Washington – Wyoming Congresswoman and House GOP Conference Chair Liz Cheney (R-WY) delivered the following remarks on the House floor before the passage of the CARES Act, which was approved today by a voice vote. 

Watch the video here, and see the transcript below:

REP. LIZ CHENEY: Mr. Speaker, 67 years ago yesterday, Dr. Jonas Salk announced that the United States had successfully tested a vaccine to prevent polio, a dreaded virus that afflicted tens of thousands of Americans. Mr. Speaker, we have beaten terrible diseases before, and we will again.

When we were attacked on 9/11, our heroes were the firefighters and police officers who ran towards the burning buildings. The citizens who stormed the cockpit of Flight 93 who put their own lives at risk. Mr. Speaker, we have those same heroes today. Today, they are the thousands of nurses and doctors and countless other health care professionals, and their staff who work in our hospitals and clinics and provide the greatest care anywhere in the world. We owe them our deepest gratitude. But Mr. Speaker, we also owe them every tool, every piece of equipment, and every resource they need to save lives.

Mr. Speaker, we also have a duty to our parents and our grandparents. In this greatest nation on Earth, we protect the sick and the most vulnerable. We owe all we have to our mothers and our fathers, to the generations who came before, and we must do all we can now to protect them.
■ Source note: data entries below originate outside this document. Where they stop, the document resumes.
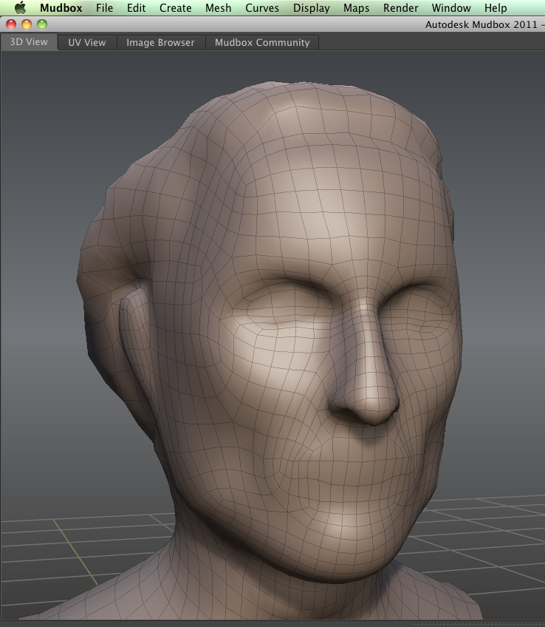Open the Apple menu
Screen dimensions: 545x627
(x=20, y=8)
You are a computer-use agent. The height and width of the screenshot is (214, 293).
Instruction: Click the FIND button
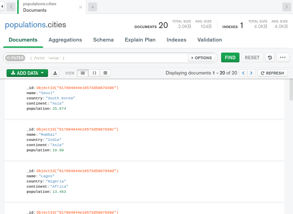pyautogui.click(x=230, y=57)
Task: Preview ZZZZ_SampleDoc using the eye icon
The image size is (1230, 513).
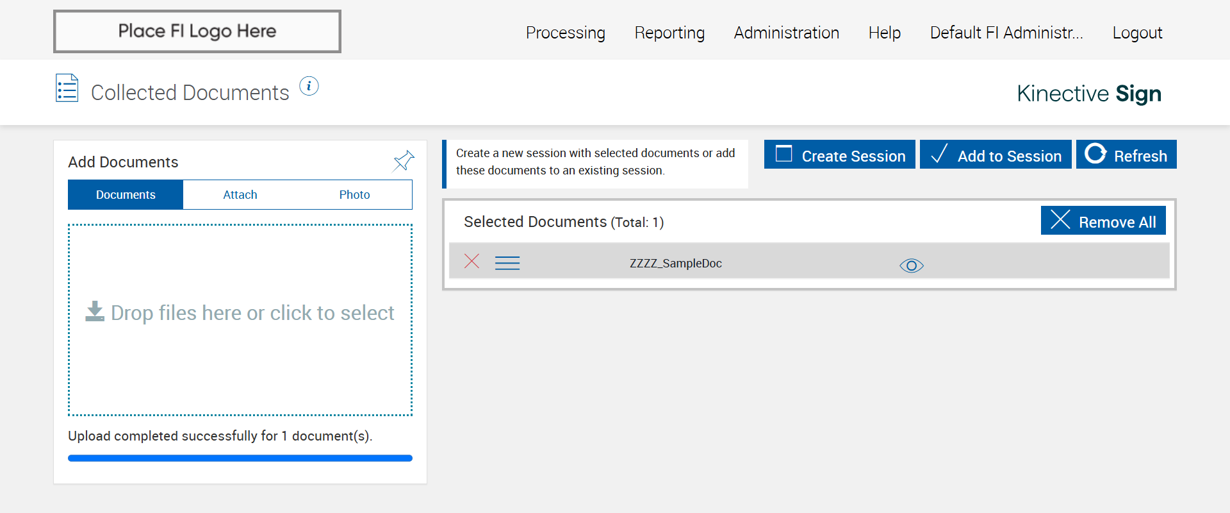Action: [x=911, y=265]
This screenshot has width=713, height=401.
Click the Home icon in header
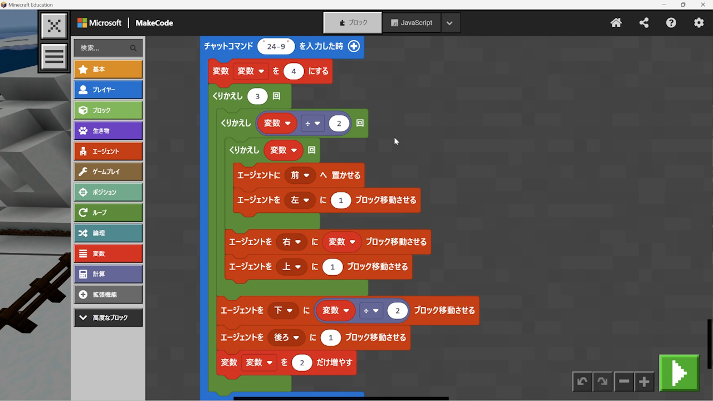click(x=616, y=23)
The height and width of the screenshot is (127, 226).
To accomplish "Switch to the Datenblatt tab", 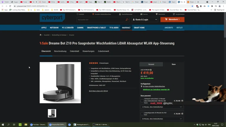I will (x=74, y=51).
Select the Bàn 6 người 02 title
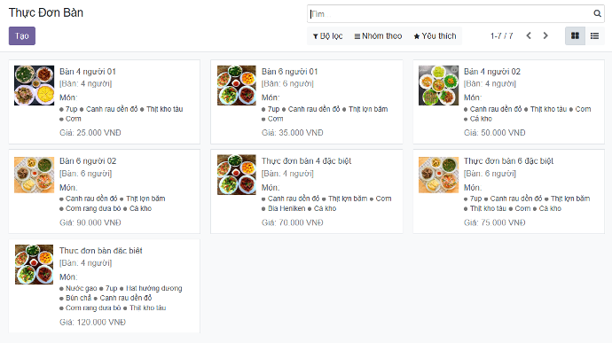The image size is (612, 343). pyautogui.click(x=88, y=160)
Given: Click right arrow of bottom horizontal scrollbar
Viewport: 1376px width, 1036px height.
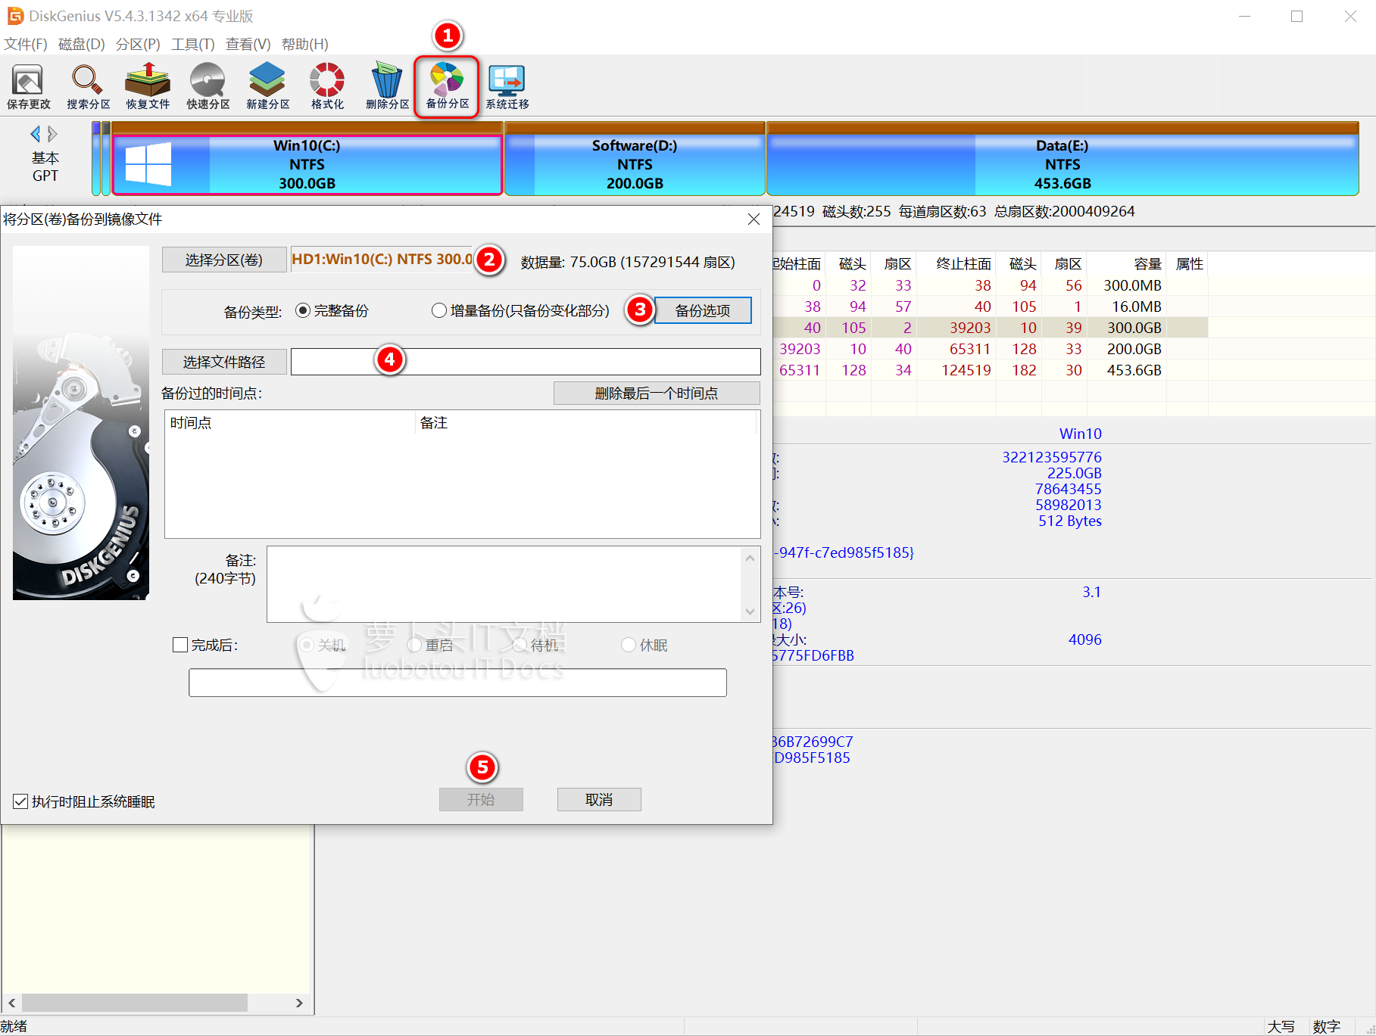Looking at the screenshot, I should (x=299, y=1003).
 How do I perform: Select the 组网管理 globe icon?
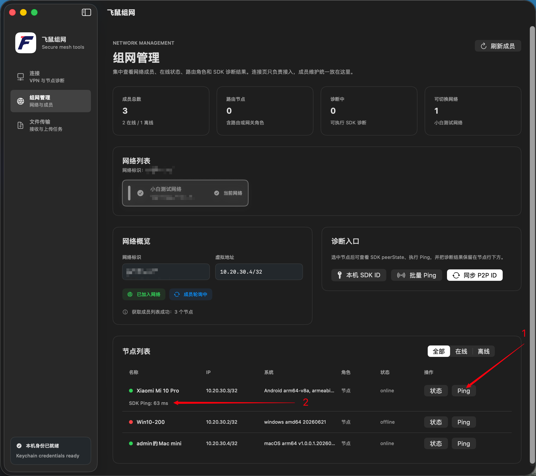coord(20,101)
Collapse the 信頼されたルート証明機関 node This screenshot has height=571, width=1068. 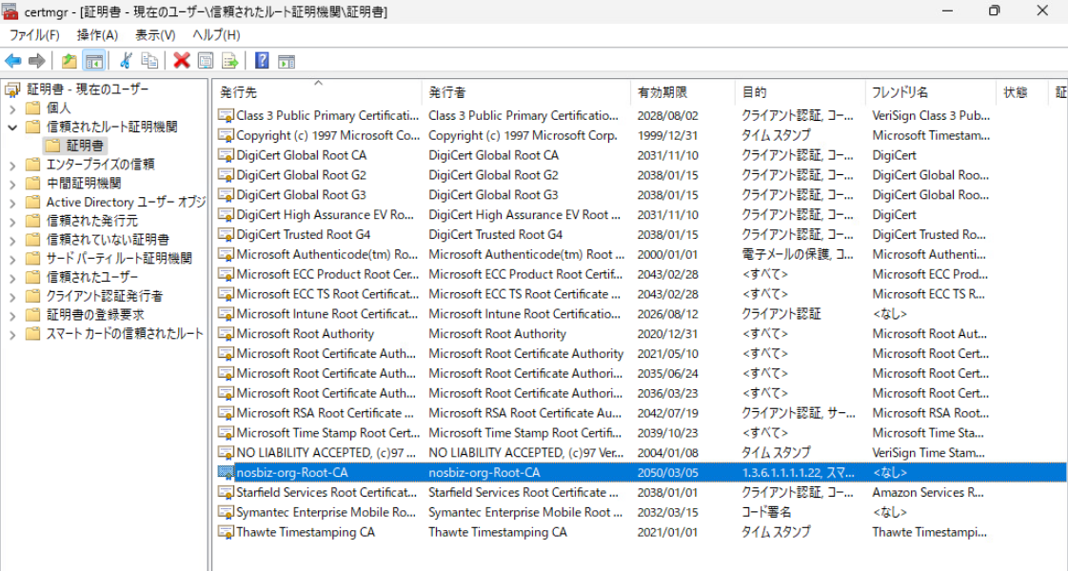pos(12,127)
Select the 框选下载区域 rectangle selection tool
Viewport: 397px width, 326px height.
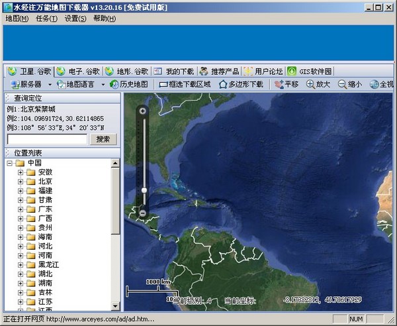click(x=185, y=84)
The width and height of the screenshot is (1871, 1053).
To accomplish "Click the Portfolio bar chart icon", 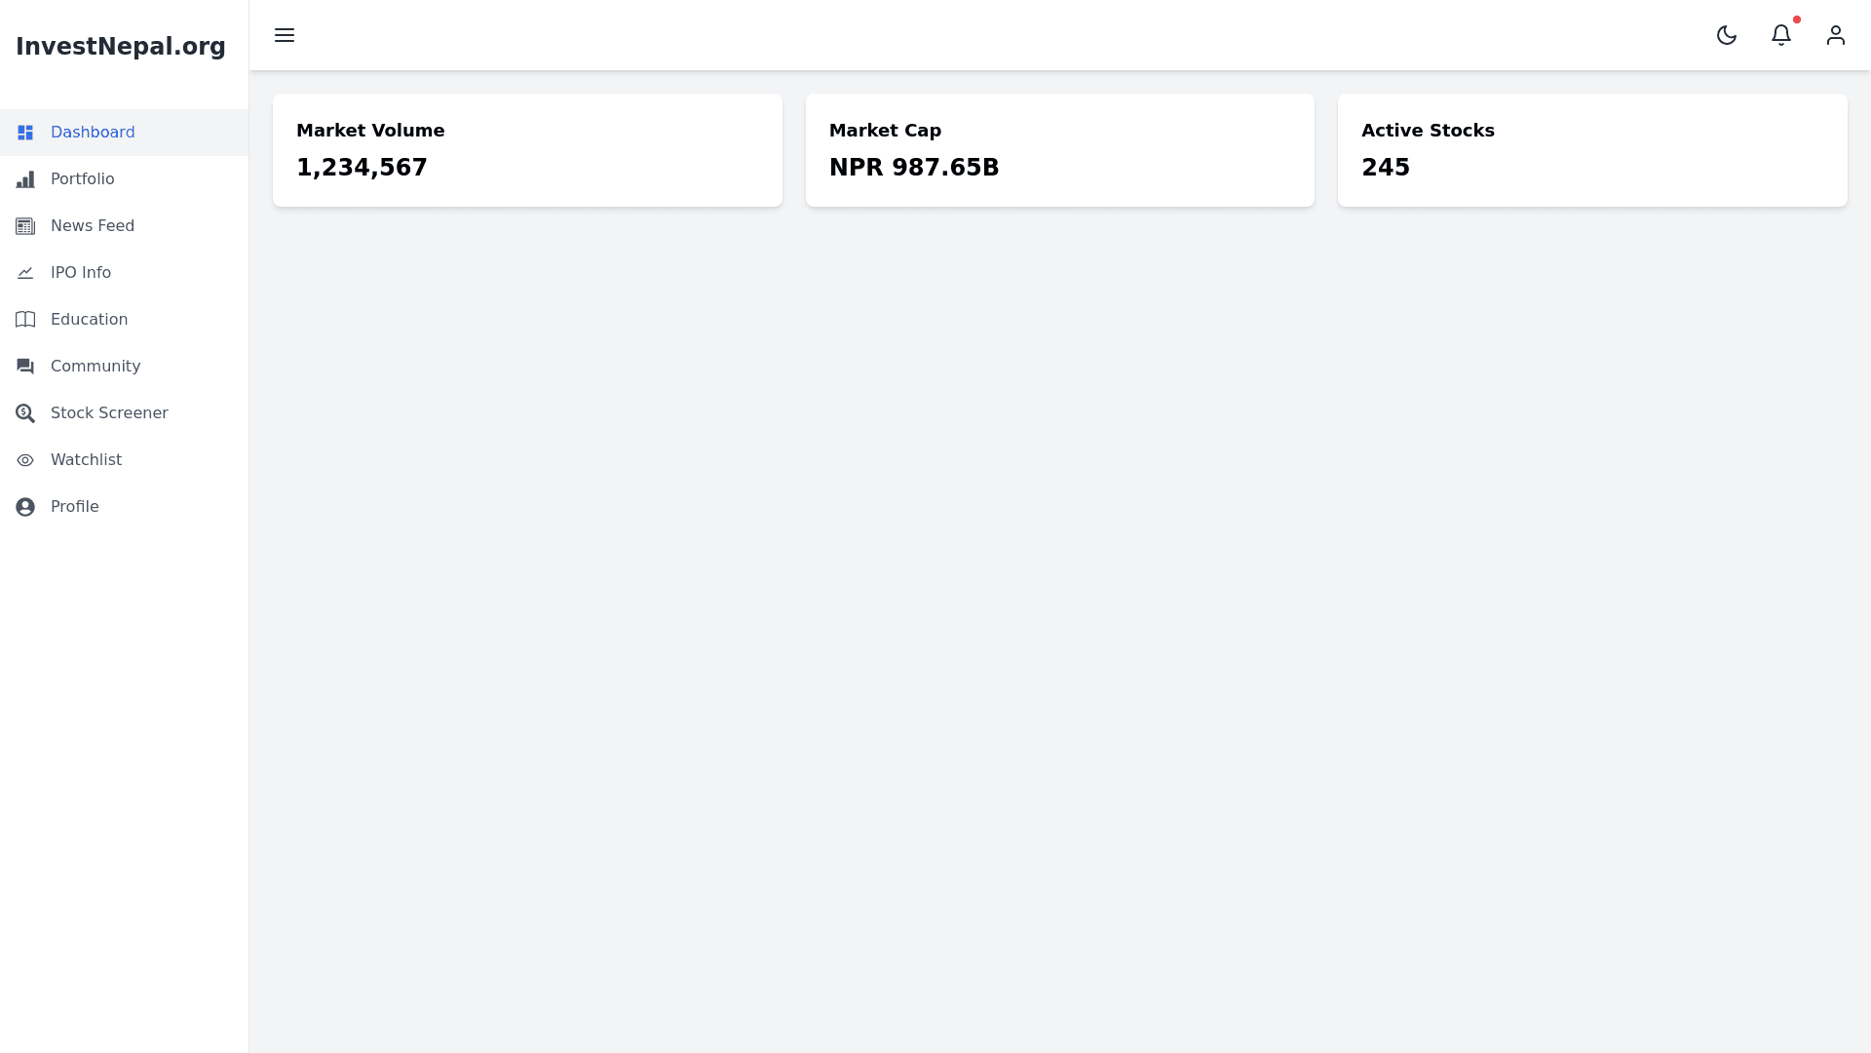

All of us, Mr. Speaker, are called into the service of this blessed nation at this time of challenge, not as Democrats or Republicans, but as Americans. This pathogen does not recognize party lines, and no partisan solution will defeat it. Neither will the government acting alone. It will take all the ingenuity and innovation of the American private sector working with our federal, state, and local governments. This is not a time for cynicism or invective or second-guessing. This is a time to remember that we are citizens of the greatest nation on Earth, that we have overcome every challenge we have faced, and we will overcome this one.

We are one nation, Mr. Speaker. We should all be rooting for our President to succeed, for New York Governor Cuomo to succeed, for California Governor Newsom to succeed, for Wyoming’s Governor Mark Gordon to succeed. Indeed, we must do everything we can to help every state and every governor in our great union. The bill we are voting on today is a crucial step.

On the Sunday after 9/11, my family worshiped at Evergreen Chapel at Camp David with the families of cabinet officials and service members who were assigned there, many of whom would go on to serve overseas in the following years. That morning, as our nation faced another time of testing, the chaplain urged us to work as though everything depends on you, because it does, and pray as though everything depends on God, because it does.

We will defeat this virus. We will restore our economy. We will heal our nation. We are Americans. I yield back.